No hacía falta que Coco lo dijera. Había puesto la música a un volumen tan atronador que las paredes vibraban. Él seguía el ritmo con los pies mientras esperaba a que su novia (por decir algo) preparase los rectángulos de papel de aluminio necesarios para fumarse un chino.

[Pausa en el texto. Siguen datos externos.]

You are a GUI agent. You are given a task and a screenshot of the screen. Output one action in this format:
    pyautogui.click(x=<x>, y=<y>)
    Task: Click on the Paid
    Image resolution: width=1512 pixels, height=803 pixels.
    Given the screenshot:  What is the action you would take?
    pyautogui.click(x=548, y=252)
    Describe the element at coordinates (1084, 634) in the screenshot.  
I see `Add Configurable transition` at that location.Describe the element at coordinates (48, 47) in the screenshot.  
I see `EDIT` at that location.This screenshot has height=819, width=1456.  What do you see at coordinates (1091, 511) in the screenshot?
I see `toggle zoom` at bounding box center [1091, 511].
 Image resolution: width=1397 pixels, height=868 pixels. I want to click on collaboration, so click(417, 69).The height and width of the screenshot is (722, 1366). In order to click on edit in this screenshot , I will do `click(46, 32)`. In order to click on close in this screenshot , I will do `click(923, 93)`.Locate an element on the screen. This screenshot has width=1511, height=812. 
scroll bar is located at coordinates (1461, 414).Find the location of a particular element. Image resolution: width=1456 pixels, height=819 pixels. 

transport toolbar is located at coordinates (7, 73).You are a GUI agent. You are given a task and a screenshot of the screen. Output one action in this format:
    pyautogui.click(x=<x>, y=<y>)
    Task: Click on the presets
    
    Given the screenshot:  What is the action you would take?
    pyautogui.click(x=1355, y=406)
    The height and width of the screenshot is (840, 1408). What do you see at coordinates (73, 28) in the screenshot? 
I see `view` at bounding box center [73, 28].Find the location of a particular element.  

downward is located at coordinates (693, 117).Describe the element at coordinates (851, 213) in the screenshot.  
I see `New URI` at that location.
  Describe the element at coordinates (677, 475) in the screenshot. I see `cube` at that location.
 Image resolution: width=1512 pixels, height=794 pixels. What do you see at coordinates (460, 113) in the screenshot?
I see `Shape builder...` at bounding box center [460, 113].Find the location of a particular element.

– ¿Tú vas a querer? -me preguntó Mónica.
– No.
– ¿Ni por una vez? Pruébalo y decide. Puede que te guste.
En aquel momento sonó el timbre. Mónica ocultó precipitadamente la bolsita de la heroína y el papel de aluminio y, por señas, nos indicó que desapareciéramos del salón; así que nos internamos en el pasillo, y cerramos la puerta. Coco pegó la oreja a la puerta y yo le imité. Reconocí la voz: se trataba de la vecina, la del caniche. Llevaba años oyéndola, desde que empecé a visitar la casa de Mónica, ya que solía pasarse a menudo para hablar con Charo de naderías. Se notaba que la pobre no tenía mucha gente con la que relacionarse. Esta vez había venido a quejarse del volumen de la música, y Mónica se deshizo en excusas, haciendo gala de sus mejores modales, para asegurarle que el incidente no volvería a repetirse. En cuanto Mónica cerró la puerta, Coco y yo volvimos al salón.